Антония: Небеса не трогай!

Нанна: Мне показалось, будто это резвятся с нимфами влюбленные юноши.

Антония: Вот эдак будет приличнее. Продолжай.

Нанна: Взяв своих подруг за руку, они одаривали их поцелуями, словно соревнуясь в том, чей поцелуй окажется слаще.

Антония: И у кого же, по-твоему, сахару было больше?

Нанна: У монахов, разумеется.

Антония: По какой же это причине?

Нанна: По той самой причине, которая приводится в легенде о странствующей венецианской блуднице{15}.

Антония: Ну и что было дальше?

Нанна: А дальше все сели за стол, и это было одно из самых замечательных застолий, на которых мне когда-либо приходилось бывать. На почетном месте сидела госпожа настоятельница с господином настоятелем по левую руку, за настоятельницей шла мать казначейша, рядом с которой сидел бакалавр, напротив — причетница с наставником новициев, а затем, одна за другой, все сестры монахини, и рядом с каждой — монах или мирянин, и так до конца стола, где разместились служки и послушники. Меня посадили между проповедником и монастырским духовником. Потом начали подавать блюда, да такие, что, думаю, не снились и самому папе. На время первой атаки разговоры смолкли, так что впору было подумать, что слово «Молчание», осеняющее зал, где вкушают пищу священнослужители, всем сковало уста. Вернее, не уста, а языки, потому что уста как раз издавали звуки в точности такие, как издают шелковичные черви, когда наконец подрастают и после долгого воздержания начинают пожирать крону деревьев, в тени которых забавлялся бедняжка Пирам с бедняжкой Тисбой{16}, да не оставит их Бог там, как не оставлял он их здесь.

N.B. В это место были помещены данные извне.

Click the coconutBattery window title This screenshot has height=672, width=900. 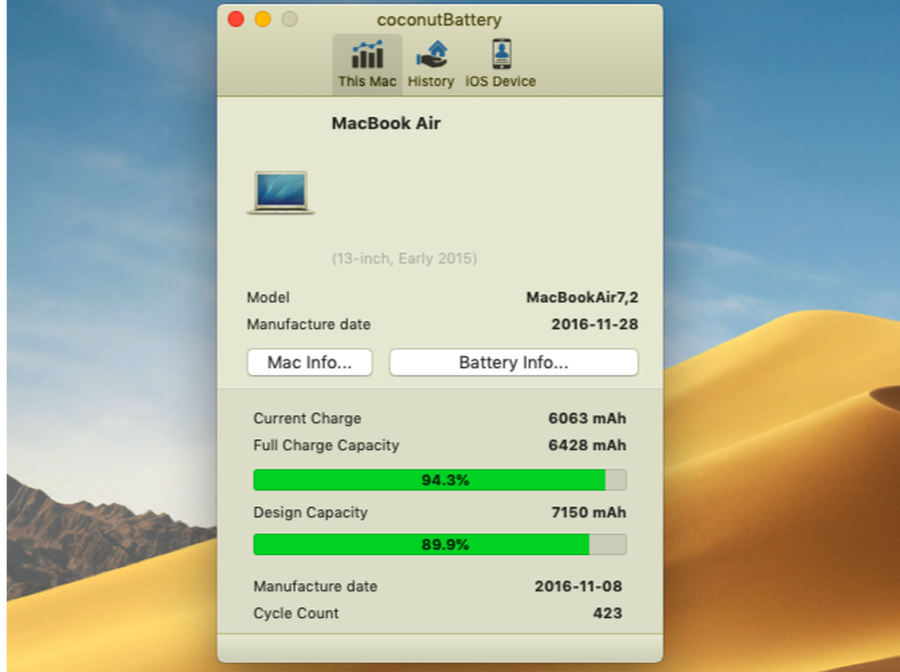[439, 20]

Антония: Ты имеешь в виду тутовое дерево?

Нанна: Ха-ха-ха!

Антония: Чего ты смеешься?

Нанна: Вспомнила одного толстого монаха. Да простит меня Бог, но этот монах, который перемалывал пищу, словно жерновами, и у которого щеки были такие толстые, что казалось, будто он играет на трубе, так вот — он поднес ко рту бутылку и залпом выпил ее до дна!

Антония: И ведь не дал Господь захлебнуться!

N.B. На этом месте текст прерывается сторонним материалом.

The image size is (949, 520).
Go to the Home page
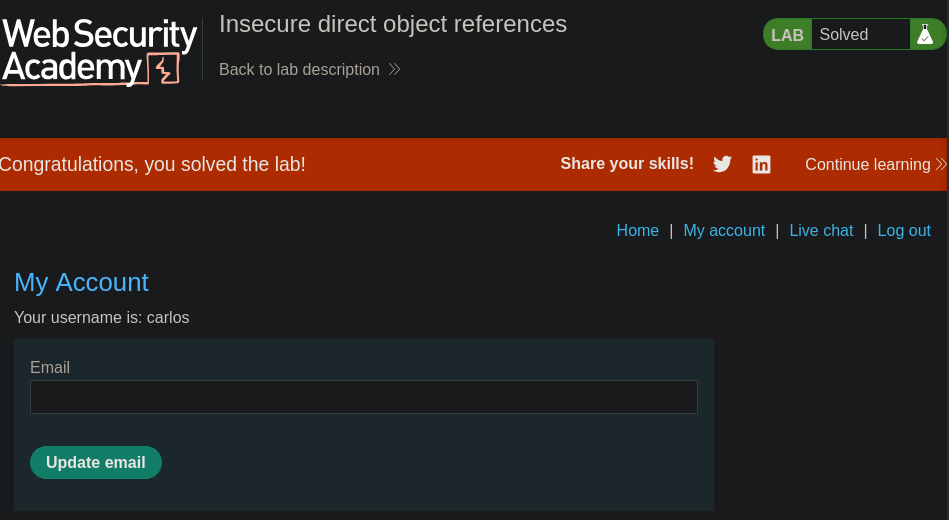pyautogui.click(x=637, y=230)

Нанна: Утолив первый голод, они начали тараторить, да так, что мне показалось, будто я не за столом, а на рынке, на площади Навоны, где голоса покупателей, торгующихся с жидами, сливаются в один сплошной гул. Насытившись, они стали выбирать на блюдах куриные головки, гребешки и кончики крылышек. Выбрав, дама подносила их кавалеру, а кавалер даме, и были они в этот момент похожи на ласточек, которые кормят птенцов. А сколько было смеху и шуток, когда кому-то подносили гузку, и сколько из-за нее велось споров!

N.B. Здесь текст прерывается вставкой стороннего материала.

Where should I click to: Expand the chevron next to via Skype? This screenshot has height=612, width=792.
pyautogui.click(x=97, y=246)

Антония: Вот греховодники!

Нанна: Меня чуть не стошнило, когда я увидела, как одна монахиня, разжевав кусочек, прямо из собственного рта предлагает его своему дружку.

Антония: Какая гадость!

Нанна: После того как еда перестала доставлять удовольствие и наступило, как это всегда бывает, пресыщение, они принялись на манер немцев произносить тост за тостом. Генерал{17} поднял большой бокал корсиканского вина и, призвав настоятельницу последовать его примеру, проглотил его залпом, словно то было не вино, а причастие. От вина глаза у всех сначала заблестели, как зеркало, потом затуманились, как бриллиант, если на него дохнуть, и наконец начали закрываться. Казалось, что все сборище, не в силах сопротивляться сну, вот-вот повалится прямо на блюда с кушаньями и превратит стол в одну общую постель, но тут в комнате появился какой-то красивый юноша. Он нес корзину, прикрытую куском батиста, такого тонкого и такого белого, какого мне еще не приходилось видеть. Что там снег, что иней, что молоко — он превосходил белизной даже полную луну!